Op\'erateurs d'entrelacement et alg\`ebres de Hecke avec param\`etres d'un groupe r\'eductif $p$-adique - le cas des groupes classiques

TL;DR

This paper computes endomorphism algebras of certain projective generators in the smooth representation category of classical $p$-adic groups, showing they are isomorphic to semi-direct products of Hecke algebras with finite group algebras, with broader applicability.

Contribution

It provides explicit descriptions of endomorphism algebras for classical $p$-adic groups, extending the understanding of their representation theory and algebraic structures.

Findings

Endomorphism algebras are isomorphic to semi-direct products of Hecke algebras with finite groups.

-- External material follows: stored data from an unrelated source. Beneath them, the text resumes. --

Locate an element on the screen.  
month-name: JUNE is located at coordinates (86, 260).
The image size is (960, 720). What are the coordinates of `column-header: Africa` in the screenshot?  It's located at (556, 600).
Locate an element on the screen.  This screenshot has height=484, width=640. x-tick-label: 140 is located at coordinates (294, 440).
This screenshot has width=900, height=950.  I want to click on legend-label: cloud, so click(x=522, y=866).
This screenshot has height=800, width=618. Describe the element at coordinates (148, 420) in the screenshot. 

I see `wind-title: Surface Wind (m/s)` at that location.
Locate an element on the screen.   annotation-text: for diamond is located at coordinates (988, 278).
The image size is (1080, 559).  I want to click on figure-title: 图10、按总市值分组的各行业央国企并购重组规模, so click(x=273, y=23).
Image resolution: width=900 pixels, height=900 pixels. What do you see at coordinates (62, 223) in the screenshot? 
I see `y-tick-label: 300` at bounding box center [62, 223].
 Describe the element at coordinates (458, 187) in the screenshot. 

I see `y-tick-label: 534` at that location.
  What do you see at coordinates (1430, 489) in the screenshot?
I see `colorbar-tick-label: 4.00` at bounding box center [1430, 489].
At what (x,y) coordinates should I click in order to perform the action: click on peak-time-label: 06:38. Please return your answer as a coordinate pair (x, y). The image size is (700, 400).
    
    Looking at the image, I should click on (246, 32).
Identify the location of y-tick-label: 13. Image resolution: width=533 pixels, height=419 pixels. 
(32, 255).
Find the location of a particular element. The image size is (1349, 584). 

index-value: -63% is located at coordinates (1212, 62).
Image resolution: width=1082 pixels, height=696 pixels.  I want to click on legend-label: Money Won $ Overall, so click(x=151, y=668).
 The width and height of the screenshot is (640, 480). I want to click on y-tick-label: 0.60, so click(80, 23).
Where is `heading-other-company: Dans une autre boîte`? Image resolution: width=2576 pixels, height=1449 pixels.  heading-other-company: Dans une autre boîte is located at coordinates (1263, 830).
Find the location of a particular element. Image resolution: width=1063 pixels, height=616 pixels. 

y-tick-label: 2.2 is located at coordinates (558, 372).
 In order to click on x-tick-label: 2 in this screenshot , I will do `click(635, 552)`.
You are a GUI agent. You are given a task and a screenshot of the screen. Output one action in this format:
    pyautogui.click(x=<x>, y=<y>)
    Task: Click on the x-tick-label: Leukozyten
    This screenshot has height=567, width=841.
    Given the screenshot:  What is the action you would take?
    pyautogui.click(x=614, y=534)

Results apply to symplectic, orthogonal, and inner forms of general linear $p$-adic groups.

Methodology has potential applications to general reductive $p$-adic groups.

Abstract

For $G$ a symplectic or orthogonal $p$-adic group (not necessarily split), or an inner form of a general linear $p$-adic group, we compute the endomorphism algebras of some induced projective generators \`a la Bernstein of the category of smooth representations of $G$ and show that these algebras are isomorphic to the semi-direct product of a Hecke algebra with parameters by a finite group algebra. Our strategy and parts of our intermediate results apply to a general reductive connected $p$-adic group.